Stored records:
^^^^
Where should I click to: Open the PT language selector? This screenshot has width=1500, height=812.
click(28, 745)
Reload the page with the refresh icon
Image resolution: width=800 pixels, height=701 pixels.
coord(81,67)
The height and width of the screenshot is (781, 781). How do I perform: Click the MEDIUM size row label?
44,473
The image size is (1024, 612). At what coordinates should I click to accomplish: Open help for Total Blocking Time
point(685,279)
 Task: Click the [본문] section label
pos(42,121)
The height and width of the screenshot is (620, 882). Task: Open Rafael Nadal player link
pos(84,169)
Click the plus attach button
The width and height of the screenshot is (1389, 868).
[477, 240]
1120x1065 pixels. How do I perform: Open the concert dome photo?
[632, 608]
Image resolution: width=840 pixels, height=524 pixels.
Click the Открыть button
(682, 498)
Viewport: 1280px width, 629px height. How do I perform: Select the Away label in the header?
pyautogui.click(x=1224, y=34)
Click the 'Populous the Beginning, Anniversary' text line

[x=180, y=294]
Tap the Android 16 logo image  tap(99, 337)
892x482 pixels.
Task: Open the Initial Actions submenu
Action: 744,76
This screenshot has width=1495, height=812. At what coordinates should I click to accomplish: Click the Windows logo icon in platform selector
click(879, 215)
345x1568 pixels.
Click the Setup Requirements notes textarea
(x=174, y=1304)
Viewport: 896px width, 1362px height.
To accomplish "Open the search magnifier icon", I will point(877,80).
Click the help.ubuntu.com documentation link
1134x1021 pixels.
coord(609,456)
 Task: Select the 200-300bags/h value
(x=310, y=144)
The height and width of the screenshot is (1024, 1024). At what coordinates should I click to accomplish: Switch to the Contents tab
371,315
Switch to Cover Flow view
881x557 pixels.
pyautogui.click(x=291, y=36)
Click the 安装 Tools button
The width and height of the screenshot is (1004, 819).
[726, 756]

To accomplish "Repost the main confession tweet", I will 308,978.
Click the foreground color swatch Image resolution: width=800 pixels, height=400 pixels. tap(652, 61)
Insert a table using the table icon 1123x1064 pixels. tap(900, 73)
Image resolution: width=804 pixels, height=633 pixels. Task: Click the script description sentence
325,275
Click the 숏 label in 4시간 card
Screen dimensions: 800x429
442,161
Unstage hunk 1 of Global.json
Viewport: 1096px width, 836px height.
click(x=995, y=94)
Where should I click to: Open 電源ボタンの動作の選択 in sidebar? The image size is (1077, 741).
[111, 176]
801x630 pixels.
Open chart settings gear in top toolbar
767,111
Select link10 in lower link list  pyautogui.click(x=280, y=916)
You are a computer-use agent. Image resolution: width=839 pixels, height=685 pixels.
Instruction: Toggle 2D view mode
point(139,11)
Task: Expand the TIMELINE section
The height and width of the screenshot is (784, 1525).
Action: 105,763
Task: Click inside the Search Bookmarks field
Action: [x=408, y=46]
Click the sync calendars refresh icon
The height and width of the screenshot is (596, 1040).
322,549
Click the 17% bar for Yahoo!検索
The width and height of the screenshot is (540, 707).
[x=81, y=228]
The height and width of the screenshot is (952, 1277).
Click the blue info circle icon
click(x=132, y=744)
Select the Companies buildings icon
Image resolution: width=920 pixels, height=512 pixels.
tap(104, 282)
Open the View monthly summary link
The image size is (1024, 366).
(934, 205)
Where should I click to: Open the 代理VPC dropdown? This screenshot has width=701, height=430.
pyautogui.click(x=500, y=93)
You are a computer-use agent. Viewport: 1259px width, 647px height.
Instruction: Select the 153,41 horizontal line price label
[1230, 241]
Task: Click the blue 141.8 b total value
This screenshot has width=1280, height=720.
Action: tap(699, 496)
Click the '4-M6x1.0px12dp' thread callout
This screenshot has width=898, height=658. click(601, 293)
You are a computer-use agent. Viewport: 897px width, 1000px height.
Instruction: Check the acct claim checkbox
^^^^
ASSIGNMENT> Locate the word "computer" in the data above. Copy every line carrying it.

TASK ANSWER>
You are a computer-use agent. Image resolution: width=839 pixels, height=685 pixels.
You are a computer-use agent. Viewport: 1259px width, 647px height.
You are a computer-use agent. Viewport: 897px width, 1000px height.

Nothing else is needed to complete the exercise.